Ясновельможный уже торопился на праздник святой Виселицы, на казнь ненавистного Козака, и ерзал от нетерпения — он боялся, чтоб тот колдун, Мамай, как-нибудь не удрал: пан гетман помахивал черным крылом, мешая брадобрею, и тот порезал-таки ему затылок, однако спокойненько присыпал царапину тертым табаком — он знал, что цирюльника чужестранного никто на виселицу потащить не посмеет.

Нетерпеливо понукая баварца, гетман все поглядывал в зеркало, созерцал собственный профиль — в сей позиции он любил себя пуще всего — и решил на майдане, у виселицы, стать сегодня перед народом именно так, бочком, чтобы все видели и взмах черного крыла, и вдохновение полета в его орлином взоре, а также чтобы скрыть изрядную бородавку, вроде гусиной шкурки, поросшей черным пухом, которую красномордый баварец старался не задеть бритвой.

Его высокомочие поглядывало на себя с почтением: пришла наконец минута, когда бог предоставил ему желанную возможность отплатить постылому Козаку за все неприятности, обиды и каверзы, за все подвохи, которые ему подстраивал распроклятый колдун из года в год.

Вот хотя бы вчера, когда его схватили желтожупанники, Мамай такое болтал про гетмана, про его глум над простым людом, про шашни с католиками, про заискивание перед шляхтой, — он такое нес про пана гетмана, страшно и подумать.

Говорил же он вчера людям:

— Кабы свинье крыла, все бы небо взрыла… А у нашей — лишь одно крыло! Взроет ли? А?

И гетман Козака боялся, казалось, пламя изрыгал, когда заводил речь про Мамая, ведь сталкивались они уже не раз, а когда-то проклятый Козак отколол такую непристойнейшую пакость, что о ней и на ухо не расскажешь, не то что печатным словом.

Злобой кипел против Козака пан гетман.

Хоть и не знал того ясновельможный, что сам он явился на божий свет — не без участия Козака Мамая.

56

Не то чтоб он был ему отцом, Однокрылу, наш Козак Мамай, однако верно, что появление Гордия на свет — дело его рук.

Да, да — его рук!

Козак его некогда нарисовал — так же вот, как сейчас своего коня, Добряна, который оживал с каждым взмахом шильца.

А вышло это так…

Однажды, задумавшись над стародавней сказкой про двенадцать лебедей, Мамай, как всегда, сам того не замечая, стал на чем-то малевать… и вдруг…

Но погодите, читатель!

Вы сказку эту знаете?

Ту, где королевна Золотая Звезда?

Ту, где двенадцать королевичей кто-то в лебедей обернул, а сестрице ихней, Золотой Звезде, сказала волшебница вот что:

— Крапива, видишь, что очерет… Коли хочешь братцев спасти, ломай эту крапиву, дери с нее лыко, плети братьям сорочки да и надень на них, когда вернутся, чтобы снова стали людьми. И коли придет кто, слова не вымолви, покуда не кончишь сорочек. А крапива жалит, до сердца прожигает, а ты плети да плети, молчи да молчи, а коли не доплетешь иль кому слово молвишь, не видать тебе братьев… Так-то!

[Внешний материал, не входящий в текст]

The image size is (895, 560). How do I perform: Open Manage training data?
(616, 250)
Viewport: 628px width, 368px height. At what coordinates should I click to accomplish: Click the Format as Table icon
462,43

Вот и плетет дивчина Золотая Звезда из крапивы сорочки для братцев-лебедей, и жалит крапива до самого сердца, а она плетет и плетет, пускай прожигает, а она привыкает.

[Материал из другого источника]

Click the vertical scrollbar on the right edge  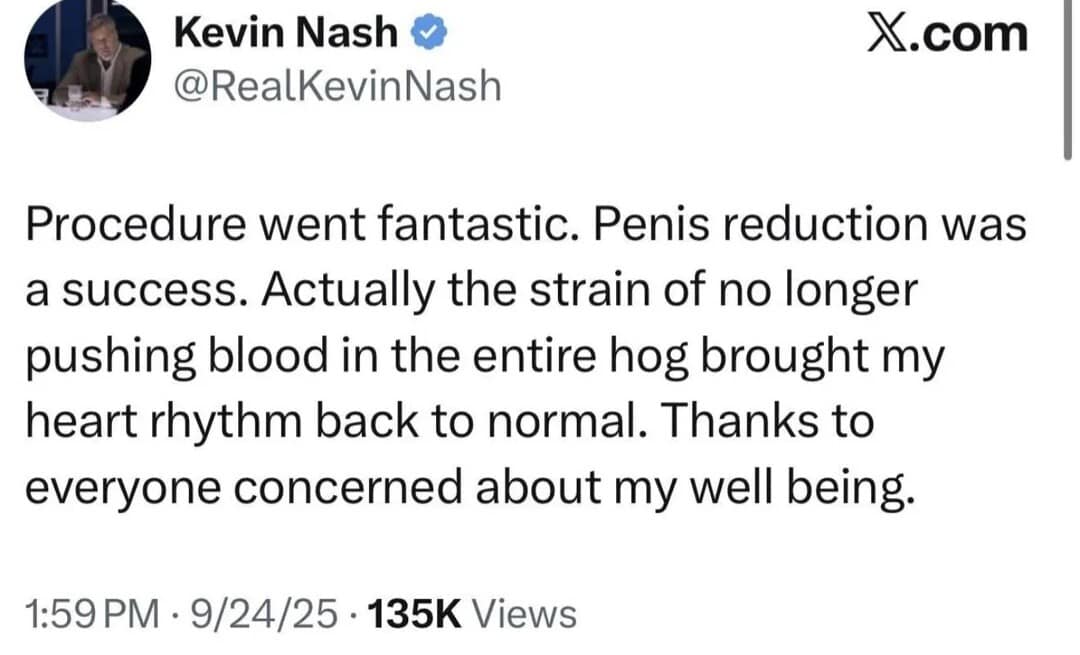[1066, 80]
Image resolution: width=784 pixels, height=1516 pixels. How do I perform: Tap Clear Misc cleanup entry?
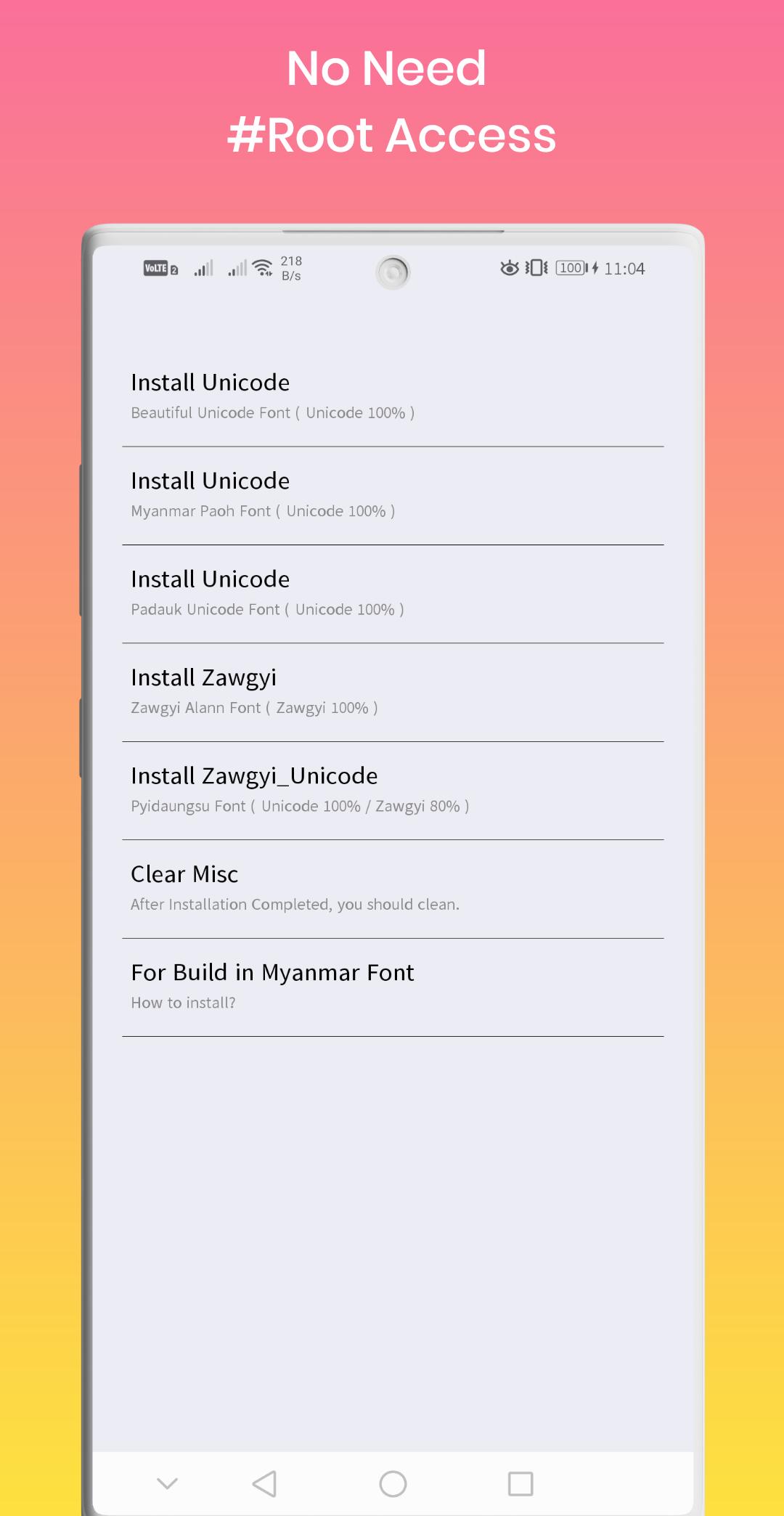(393, 889)
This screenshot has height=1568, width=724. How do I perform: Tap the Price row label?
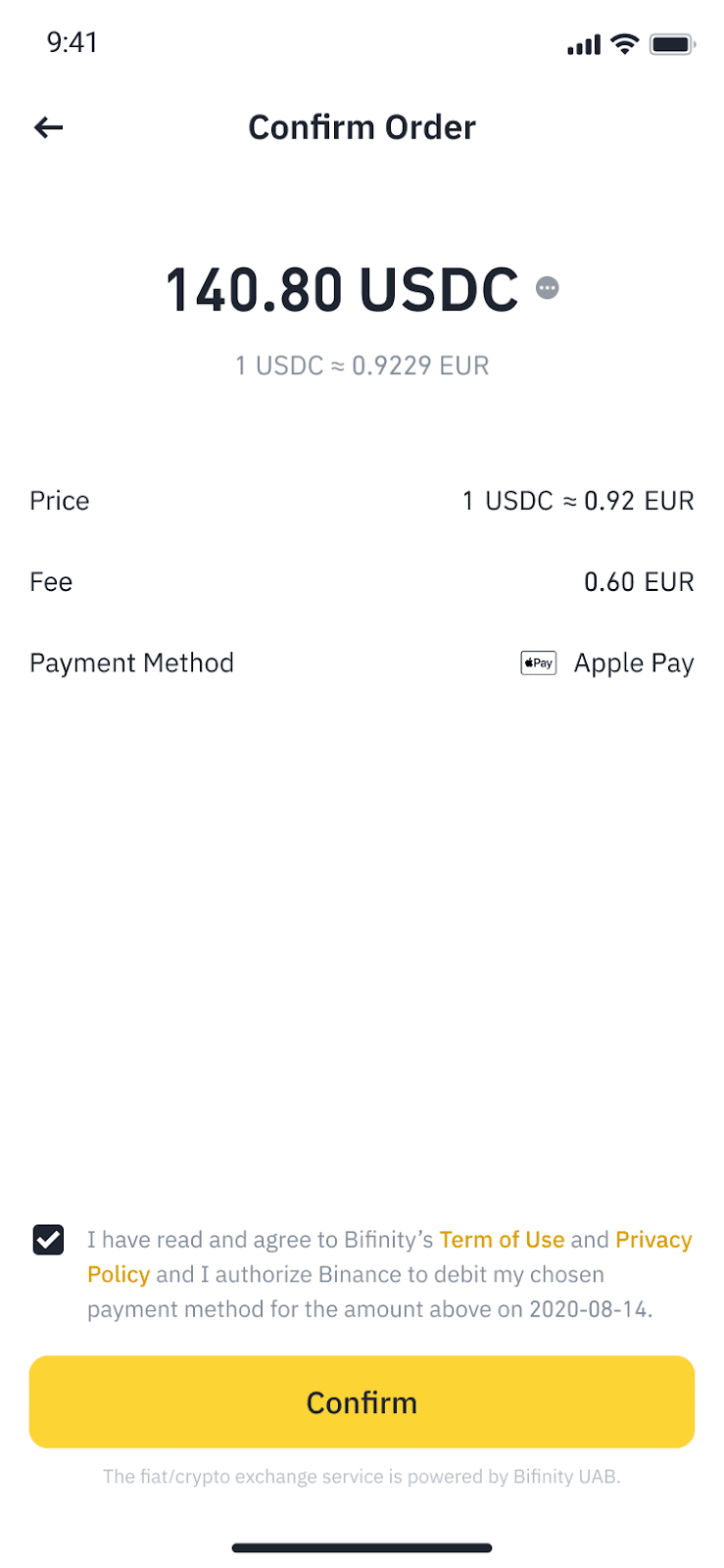60,501
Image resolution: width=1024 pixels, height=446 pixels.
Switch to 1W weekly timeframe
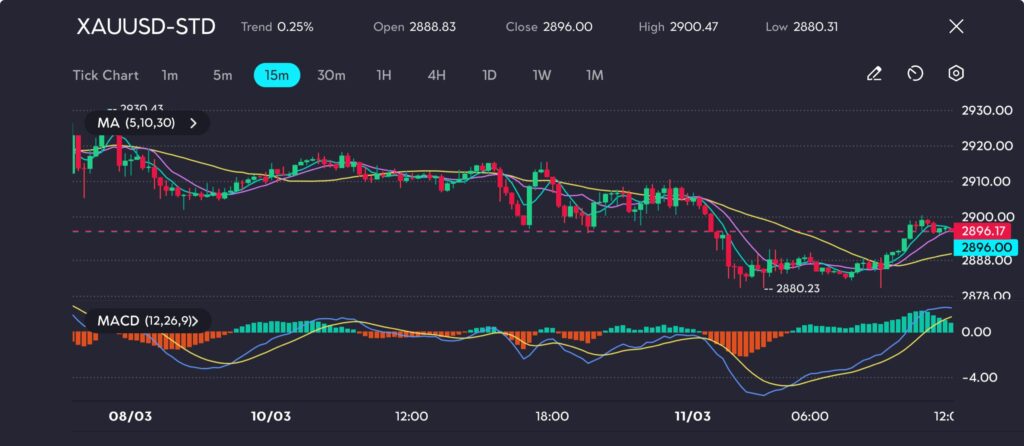541,75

Уже доплела Звезда Золотая одиннадцать крапивных сорочек, стала плести двенадцатую, да не хватило ей крапивы на правый рукав.

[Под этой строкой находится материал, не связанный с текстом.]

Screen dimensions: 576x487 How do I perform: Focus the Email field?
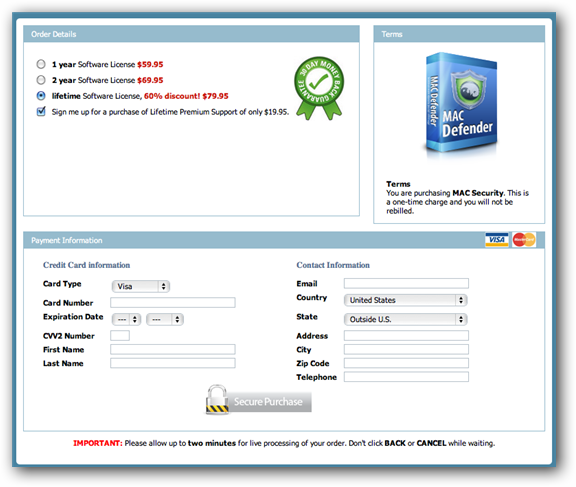406,283
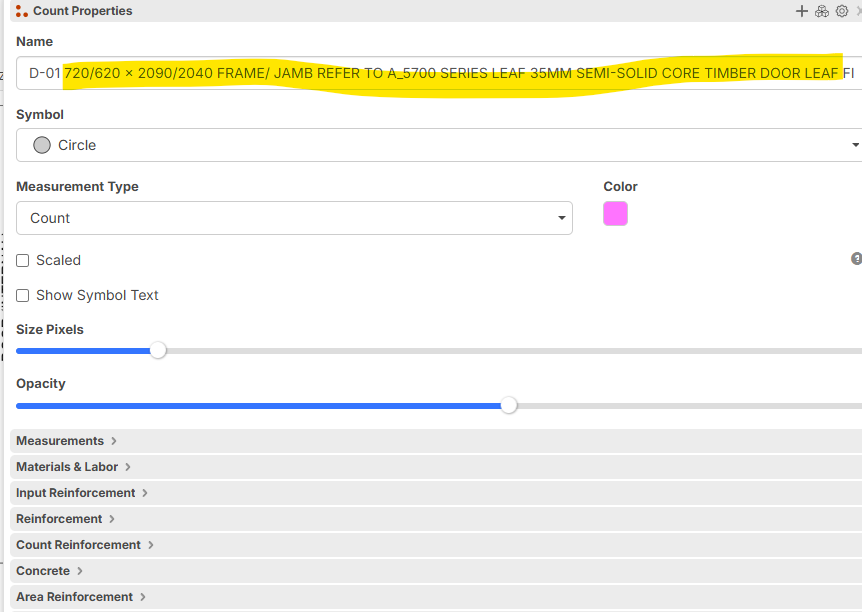Screen dimensions: 862x612
Task: Enable the Scaled checkbox
Action: click(23, 260)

И вот летят двенадцать лебедей, одиннадцать белых, а двенадцатый — черный, меньшой, и кинула им сестра по сорочке, — и первому, и второму, и всем двенадцати, и стали они вновь, те лебеди, богатырями могучими, только двенадцатый, черный, получил без одного рукава сорочку, и осталось у него вместо правой руки лебединое крыло…

57

Задумался как-то Мамай над долей людской, над сказочкой этой и ненароком намалевал того молодца с одним крылом.

Ему и грустно было рисовать такого.

И сострадание он вызывал у художника.

И неподдельную жалость.

Но, еще малюя, заметил Козак Мамай, что, помимо его желания, проступают в облике однокрылого молодца — и нежданная спесь, и высокомерие во взгляде, и жестокость, коих совсем не хотелось Козаку видеть в своем творении, затем что не так он себе представлял норов сего обойденного судьбой человека.

В этом увечном существе слились приметы сотен знакомых Козаку характеров, и такова была у Мамая сила духа, такая горячая кровь забурлила в его создании, что Однокрыл, живой, сошел с холста, живой, хоть и несуразный, чванный, злобный и властолюбивый, но живой, ибо вдохнул в него душу художник, который, однако, не был искуснее господа бога, и потому все получилось в этом уродливом характере не так, как художник того хотел: калека возомнил себя ангелом, сверхчеловеком, коему, видите ли, богом назначено над бескрылыми властвовать.